It’s hard to imagine Ben Kweller playing anywhere but the New York venues I roamed in high school. I was almost always the least cool person among a sea of anti-folk hipsters and musicians, and undoubtedly the youngest by several years (thanks to an unrealistic fake-ID and a little charm).

Before headlining tours globally, a 19-year-old Kweller moved to New York and frequented the small venues like the Mercury Lounge and the Knitting Factory. He quickly made friends with a herd of unquestionably talented musicians in the pulsating anti-folk scene of the Lower East Side. “There were a lot of bands that were starting out together,” Kweller recently told The Marquee. “It all started happening at the Mercury Lounge.”

Even on the phone, Kweller sounded like he was singing his answers above the movement of a Houston, Texas sound check echoing behind him. The tour, which began in Houston and will end in Brighton, U.K. around Thanksgiving, will feature Kweller’s third album, Ben Kweller (ATO).

“I wasn’t trying to make anything hip or cool,” Kweller said of his upbeat and slightly off kilter album. “It’s a really personal album, the lyrics are personal and direct and I played the instruments, so that all combined is why I called it Ben Kweller.”
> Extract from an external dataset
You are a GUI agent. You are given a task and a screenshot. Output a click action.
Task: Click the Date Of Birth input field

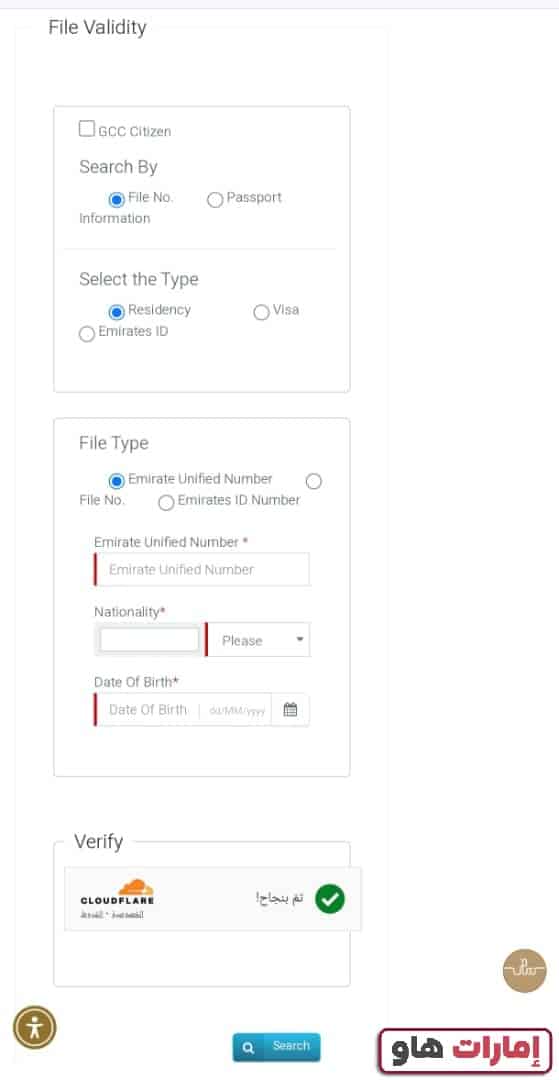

The album, produced by Gil Norton (Pixies), is more reminiscent of the male solo rocks singers of the 1970s and ’80s than his past albums, yet still retains the soulful hopefulness that draws attention to his honesty no matter how old the audience is, or what language they speak. Every sigh Kweller sings seems more sincere than the note before.

On the album’s first track, “Run,” Kweller’s desperate sincerity gently echoes with Bruce Springsteen’s desperate “Born To Run,” while the closing track, “This is War,” is a high-energy heart pulsing with intensity and bleeding with revolution song. What Kweller calls the album’s masterpiece, “Thirteen,” perfectly illustrates his dynamic talent. It is a nostalgic soul-quenching ballad that feels appropriate as the tune behind a lost-lover’s montage in a indie flick.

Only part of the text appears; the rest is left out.